Aprovação de uma linha de crédito específica, com duração até 8 anos com carência de capital nos dois primeiros, direcionada para as empresas no Algarve, com juros a 1 por cento, convertíveis, em parte, a fundo perdido, em função de cumprimento de objetivos de manutenção e criação de emprego líquido;

Medidas fiscais

a) Acrescentar à lista de isenções nas operações internas previstas no art.º 9.º do Código do IVA as transações de dispositivos clínicos de proteção comunitária e pessoal, tais como luvas, gel-desinfetante alcoólico, viseiras e proteções separadoras, assim como máscaras que passam a operações isentas de IVA;

b) Dedução à coleta de IRS durante 2 anos de 10 por cento das despesas com acesso à cultura, alojamento turístico oficial e restauração, com o limite de €1.000;

c) O pagamento de impostos já vencidos pode ser diferido por um prazo de até quatro anos, sendo que as dívidas ao Estado das empresas deixam de ser condicionantes para efeitos de concessão de créditos e outros benefícios;

d) Suspensão temporária do pagamento de impostos por conta: Pagamento por conta, Pagamento Especial por Conta;

e) O Imposto de Selo e ainda o Imposto único de Circulação (no caso das rent-a-car) poderão integrar-se na faculdade da alínea c) anterior, assim como os encargos para a Segurança Social dos períodos correspondentes a estados de emergência e de calamidade;

f) O pagamento de IMI e AIMI; assim como as taxas municipais de serviços de saneamento poderão ser isentas ou reduzidas, o respetivo pagamento prorrogado, ou majoradas por decisão do órgão deliberativo local comunicada imediatamente aos serviços da Autoridade Tributária, para efeitos da prestação seguinte, consoante o proprietário esteja com o seu estabelecimento encerrado ou não utilize a faculdade de ocupação privada durante o verão de 2020, podendo ser agravadas em situação contrária;

g) Reduzir o IVA do golfe turístico para a taxa de 6 por cento do alojamento turístico, não olvidando, ainda e sempre, que o Algarve é considerado, pela terceira vez, o «Melhor Destino de Golfe do Mundo» com as suas mais de 1,4oo milhões de voltas/ano nos seus 40 campos que muito qualificam e equilibram a procura sazonal do destino;

Outras

a) Durantes os períodos de declaração de estados de emergência ou calamidade associados a epidemias ou pandemias, o Estado assegura a extensão e validade das coberturas de seguros contratados para os períodos anteriores;

b) Considerando a exposição internacional das atividades exportadoras de serviços turísticos, o Estado assegura e incentiva a introdução e acesso favorável das empresas no mercado a seguros de risco de crédito. Mormente para assegurar os riscos com os países emissores mais relevantes, em que o Estado suportará 20 por cento do prémio de seguro desses mercados emissores externos i.e: Reino Unido 30 por cento, Alemanha 10 por cento, França 8 por cento, Holanda, Irlanda e Espanha cada em redor dos 7 por cento.
--
#### Instruções de trabalho
1. No texto sobre as medidas de apoio às empresas do Algarve, qual é a duração máxima da linha de crédito específica?
2. Extraia do texto sobre as medidas de apoio às empresas do Algarve a passagem que começa em "b) Considerando a" e vai até "7 por cento.".
--
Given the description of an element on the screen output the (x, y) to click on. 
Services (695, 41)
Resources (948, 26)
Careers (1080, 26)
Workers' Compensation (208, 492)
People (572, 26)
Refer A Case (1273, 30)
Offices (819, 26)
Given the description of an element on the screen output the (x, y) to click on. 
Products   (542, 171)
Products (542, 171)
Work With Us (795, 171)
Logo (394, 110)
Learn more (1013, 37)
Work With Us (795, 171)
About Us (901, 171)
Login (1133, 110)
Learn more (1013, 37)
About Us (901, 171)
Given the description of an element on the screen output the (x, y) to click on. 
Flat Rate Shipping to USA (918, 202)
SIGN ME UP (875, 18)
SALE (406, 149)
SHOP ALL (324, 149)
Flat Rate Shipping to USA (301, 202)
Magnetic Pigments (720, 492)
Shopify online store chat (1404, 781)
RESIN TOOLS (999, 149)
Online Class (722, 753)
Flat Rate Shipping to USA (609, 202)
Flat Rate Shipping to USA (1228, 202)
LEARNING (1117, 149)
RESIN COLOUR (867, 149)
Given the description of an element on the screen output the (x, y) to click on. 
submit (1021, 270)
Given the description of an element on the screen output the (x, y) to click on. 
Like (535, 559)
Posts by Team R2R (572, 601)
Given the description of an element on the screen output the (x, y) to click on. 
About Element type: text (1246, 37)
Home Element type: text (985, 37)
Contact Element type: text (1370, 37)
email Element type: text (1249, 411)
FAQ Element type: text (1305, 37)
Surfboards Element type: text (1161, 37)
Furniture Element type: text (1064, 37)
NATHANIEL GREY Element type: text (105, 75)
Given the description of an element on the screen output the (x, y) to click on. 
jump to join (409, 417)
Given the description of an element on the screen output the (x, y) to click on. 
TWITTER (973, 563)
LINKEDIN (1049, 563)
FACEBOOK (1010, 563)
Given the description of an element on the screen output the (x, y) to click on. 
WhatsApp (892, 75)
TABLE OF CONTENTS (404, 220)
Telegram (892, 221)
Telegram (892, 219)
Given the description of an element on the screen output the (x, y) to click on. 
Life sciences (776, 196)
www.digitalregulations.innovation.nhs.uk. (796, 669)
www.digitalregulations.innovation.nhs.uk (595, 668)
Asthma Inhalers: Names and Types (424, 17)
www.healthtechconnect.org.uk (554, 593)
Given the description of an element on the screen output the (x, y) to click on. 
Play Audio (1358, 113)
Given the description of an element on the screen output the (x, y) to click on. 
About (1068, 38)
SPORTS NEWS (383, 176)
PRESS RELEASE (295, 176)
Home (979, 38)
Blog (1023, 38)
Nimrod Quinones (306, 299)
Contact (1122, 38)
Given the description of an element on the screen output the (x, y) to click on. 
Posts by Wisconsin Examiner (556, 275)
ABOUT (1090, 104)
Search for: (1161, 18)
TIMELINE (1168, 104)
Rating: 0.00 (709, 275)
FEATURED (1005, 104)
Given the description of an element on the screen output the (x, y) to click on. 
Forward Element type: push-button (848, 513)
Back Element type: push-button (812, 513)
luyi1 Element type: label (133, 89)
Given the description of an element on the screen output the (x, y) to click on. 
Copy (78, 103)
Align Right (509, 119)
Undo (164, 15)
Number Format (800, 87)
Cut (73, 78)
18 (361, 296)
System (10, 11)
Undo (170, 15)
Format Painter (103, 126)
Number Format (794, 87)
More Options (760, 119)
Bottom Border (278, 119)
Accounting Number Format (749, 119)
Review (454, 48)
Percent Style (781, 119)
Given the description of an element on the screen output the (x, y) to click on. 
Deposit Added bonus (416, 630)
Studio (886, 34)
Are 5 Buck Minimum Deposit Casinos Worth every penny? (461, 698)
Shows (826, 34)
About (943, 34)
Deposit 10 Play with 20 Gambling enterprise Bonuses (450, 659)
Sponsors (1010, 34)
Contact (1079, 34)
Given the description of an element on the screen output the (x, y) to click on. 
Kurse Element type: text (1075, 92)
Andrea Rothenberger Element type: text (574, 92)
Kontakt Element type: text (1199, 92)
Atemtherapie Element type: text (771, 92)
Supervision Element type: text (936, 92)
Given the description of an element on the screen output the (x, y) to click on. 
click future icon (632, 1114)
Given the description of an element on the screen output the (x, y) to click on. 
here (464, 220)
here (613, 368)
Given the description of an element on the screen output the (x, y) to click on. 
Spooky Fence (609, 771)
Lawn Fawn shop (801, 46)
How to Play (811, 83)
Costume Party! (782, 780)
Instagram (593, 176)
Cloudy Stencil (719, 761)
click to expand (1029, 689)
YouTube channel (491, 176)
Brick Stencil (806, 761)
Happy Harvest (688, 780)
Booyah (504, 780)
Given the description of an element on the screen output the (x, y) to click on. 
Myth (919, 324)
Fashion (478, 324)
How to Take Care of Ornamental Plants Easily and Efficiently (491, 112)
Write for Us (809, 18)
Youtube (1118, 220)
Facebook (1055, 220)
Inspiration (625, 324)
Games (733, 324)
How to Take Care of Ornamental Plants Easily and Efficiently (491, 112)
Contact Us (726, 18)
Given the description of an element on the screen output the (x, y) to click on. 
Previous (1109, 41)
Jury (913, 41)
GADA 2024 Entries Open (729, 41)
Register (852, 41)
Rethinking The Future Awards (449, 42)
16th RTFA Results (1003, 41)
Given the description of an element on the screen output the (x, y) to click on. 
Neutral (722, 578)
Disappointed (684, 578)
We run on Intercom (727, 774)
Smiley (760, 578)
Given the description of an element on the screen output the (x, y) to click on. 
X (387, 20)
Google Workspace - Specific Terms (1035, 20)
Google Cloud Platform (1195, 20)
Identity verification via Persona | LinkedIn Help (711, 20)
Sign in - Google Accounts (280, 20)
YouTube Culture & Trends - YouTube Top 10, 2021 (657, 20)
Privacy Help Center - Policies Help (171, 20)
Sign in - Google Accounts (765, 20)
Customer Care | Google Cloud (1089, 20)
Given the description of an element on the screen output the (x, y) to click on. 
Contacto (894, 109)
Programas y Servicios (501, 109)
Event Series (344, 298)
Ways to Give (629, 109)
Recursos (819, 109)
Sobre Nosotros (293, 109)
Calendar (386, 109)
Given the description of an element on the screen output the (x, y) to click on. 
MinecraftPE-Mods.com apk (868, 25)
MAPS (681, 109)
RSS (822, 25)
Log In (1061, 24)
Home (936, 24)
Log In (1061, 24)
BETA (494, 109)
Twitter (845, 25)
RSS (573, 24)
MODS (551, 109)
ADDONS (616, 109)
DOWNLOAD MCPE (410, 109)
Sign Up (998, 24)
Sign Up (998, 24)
--
#### Respostas do exercício
1. Até 8 anos.

2.
b) Considerando a exposição internacional das atividades exportadoras de serviços turísticos, o Estado assegura e incentiva a introdução e acesso favorável das empresas no mercado a seguros de risco de crédito. Mormente para assegurar os riscos com os países emissores mais relevantes, em que o Estado suportará 20 por cento do prémio de seguro desses mercados emissores externos i.e: Reino Unido 30 por cento, Alemanha 10 por cento, França 8 por cento, Holanda, Irlanda e Espanha cada em redor dos 7 por cento.